## Text
● ● ● ● ● ● ●

Population	Adult patients (≥18 years of age) with a risk of stroke and diagnosed with mild to moderate nonvalvular atrial fibrillation with at least one additional risk factor for stroke. Patients were excluded if they had a valvular AF, recent stroke, or a condition with a risk of bleeding
Interventions	Treatments of interest included but were not restricted to: Apixaban Rivaroxaban Dabigatran Warfarin/VKA Aspirin Clopidogrel plus aspirin Edoxaban Ximelagatran
Outcomes	Studies were included if they reported ≥1 of the following outcomes Ischemic stroke Total stroke Total stroke and systemic embolism Hemorrhagic stroke Myocardial infarction Major bleeding Minor bleeding GI bleeding Intracranial hemorrhage All cause death Overall discontinuations
Language of publication	Only publications in English language were included

Abbreviations: AF, atrial fibrillation; GI, gastrointestinal; VKA, vitamin K antagonist.

● ● ● ● ● ● ●

## Information shown
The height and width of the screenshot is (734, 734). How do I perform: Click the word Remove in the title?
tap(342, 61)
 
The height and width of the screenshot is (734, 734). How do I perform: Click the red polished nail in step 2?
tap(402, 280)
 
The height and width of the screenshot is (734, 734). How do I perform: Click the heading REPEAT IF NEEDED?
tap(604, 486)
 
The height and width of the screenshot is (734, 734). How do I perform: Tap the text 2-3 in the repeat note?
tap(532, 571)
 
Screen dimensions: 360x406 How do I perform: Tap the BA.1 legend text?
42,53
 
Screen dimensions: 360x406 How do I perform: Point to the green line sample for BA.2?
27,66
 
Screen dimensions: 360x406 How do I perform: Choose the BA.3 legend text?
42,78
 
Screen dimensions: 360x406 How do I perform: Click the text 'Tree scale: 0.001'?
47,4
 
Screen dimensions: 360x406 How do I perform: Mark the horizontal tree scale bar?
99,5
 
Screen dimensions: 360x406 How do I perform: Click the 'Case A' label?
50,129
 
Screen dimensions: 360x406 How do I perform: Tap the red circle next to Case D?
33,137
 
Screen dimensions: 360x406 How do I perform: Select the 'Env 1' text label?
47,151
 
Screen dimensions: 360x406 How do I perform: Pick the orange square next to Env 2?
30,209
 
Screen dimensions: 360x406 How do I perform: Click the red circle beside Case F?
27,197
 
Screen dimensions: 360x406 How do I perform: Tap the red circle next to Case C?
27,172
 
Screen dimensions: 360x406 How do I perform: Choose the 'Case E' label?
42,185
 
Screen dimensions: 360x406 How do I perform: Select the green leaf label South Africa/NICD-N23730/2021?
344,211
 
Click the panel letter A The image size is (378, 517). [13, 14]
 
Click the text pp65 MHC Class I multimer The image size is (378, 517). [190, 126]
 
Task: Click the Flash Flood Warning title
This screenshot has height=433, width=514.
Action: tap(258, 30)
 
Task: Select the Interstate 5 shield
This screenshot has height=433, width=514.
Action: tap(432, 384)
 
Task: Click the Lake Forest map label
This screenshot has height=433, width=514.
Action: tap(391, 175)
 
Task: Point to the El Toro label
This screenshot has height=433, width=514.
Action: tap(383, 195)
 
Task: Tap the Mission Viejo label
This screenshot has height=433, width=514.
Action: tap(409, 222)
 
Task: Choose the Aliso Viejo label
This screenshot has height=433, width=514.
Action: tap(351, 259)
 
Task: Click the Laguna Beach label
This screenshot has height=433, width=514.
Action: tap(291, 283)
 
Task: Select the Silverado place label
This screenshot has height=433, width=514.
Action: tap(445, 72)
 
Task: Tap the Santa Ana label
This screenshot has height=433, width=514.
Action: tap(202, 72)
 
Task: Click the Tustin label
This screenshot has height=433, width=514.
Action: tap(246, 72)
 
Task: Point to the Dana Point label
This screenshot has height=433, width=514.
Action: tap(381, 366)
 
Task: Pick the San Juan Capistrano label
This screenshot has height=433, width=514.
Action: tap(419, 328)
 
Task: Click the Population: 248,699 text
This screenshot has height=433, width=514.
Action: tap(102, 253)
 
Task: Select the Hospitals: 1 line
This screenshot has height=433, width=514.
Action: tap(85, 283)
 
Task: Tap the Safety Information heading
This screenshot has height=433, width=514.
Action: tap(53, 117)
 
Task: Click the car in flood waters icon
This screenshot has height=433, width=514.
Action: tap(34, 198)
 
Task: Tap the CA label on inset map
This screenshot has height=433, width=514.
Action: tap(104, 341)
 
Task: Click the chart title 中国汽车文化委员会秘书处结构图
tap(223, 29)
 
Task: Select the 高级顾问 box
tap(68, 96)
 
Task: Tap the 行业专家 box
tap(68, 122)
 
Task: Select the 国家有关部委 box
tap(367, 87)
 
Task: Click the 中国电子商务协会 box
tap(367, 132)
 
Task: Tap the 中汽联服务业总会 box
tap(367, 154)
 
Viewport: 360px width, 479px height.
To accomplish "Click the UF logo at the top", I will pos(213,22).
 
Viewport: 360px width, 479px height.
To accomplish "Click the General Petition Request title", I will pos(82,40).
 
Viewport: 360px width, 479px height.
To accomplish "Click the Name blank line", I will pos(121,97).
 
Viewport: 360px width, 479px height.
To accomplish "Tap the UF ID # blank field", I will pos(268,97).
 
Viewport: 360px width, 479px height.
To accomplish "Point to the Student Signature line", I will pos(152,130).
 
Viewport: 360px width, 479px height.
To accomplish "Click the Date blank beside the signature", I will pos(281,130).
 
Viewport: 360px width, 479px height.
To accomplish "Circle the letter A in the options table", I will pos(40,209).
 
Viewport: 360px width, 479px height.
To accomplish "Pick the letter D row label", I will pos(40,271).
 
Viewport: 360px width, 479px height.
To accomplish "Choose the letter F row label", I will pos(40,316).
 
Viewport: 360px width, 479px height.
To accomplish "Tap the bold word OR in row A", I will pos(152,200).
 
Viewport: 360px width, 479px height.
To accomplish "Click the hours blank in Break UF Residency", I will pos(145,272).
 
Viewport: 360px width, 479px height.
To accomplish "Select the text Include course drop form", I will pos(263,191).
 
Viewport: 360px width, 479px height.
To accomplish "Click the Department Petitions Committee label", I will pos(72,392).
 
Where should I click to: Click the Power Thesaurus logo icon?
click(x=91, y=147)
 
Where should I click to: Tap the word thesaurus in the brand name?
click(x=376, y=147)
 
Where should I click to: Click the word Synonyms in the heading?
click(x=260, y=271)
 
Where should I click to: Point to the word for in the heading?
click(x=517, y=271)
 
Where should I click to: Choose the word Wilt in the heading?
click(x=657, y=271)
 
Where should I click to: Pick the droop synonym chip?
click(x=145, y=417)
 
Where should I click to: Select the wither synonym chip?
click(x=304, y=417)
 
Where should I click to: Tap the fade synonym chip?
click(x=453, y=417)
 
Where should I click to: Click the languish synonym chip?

● ● ● ● ● ● ●

## Task brief
Write the next part of the text on study criteria for stroke prevention in atrial fibrillation, starting after its list of abbreviations. The entries were taken from a different source than the text.

## Task response
Search Strategy

The data sources to identify published studies and ongoing (as yet unpublished) studies included:

Electronic databases accessed via OVID and the Cochrane library:

Medline in process and Medline

EMBASE

CINAHL

BIOSIS

The Cochrane Library (the Cochrane Database of Systematic Reviews, Database of Abstracts of Reviews of Effects, Cochrane Central Register of Controlled Trials, and Health Technology Assessment Database).

Hand searching of reference lists of included studies.

Hand searching of studies included in previously conducted systematic reviews/meta-analyses.

The following conference proceedings were searched (2007-2012):

European Congress of Cardiology and meetings of the Joint Working Groups of the European Society of Cardiology

Scientific sessions of the American Heart Association

Heart Rhythm Society

Annual meeting of the American College of Cardiology.

The original search was conducted in May 2011. The same search was rerun in February 2012 to identify any studies entered into the databases from May 2011.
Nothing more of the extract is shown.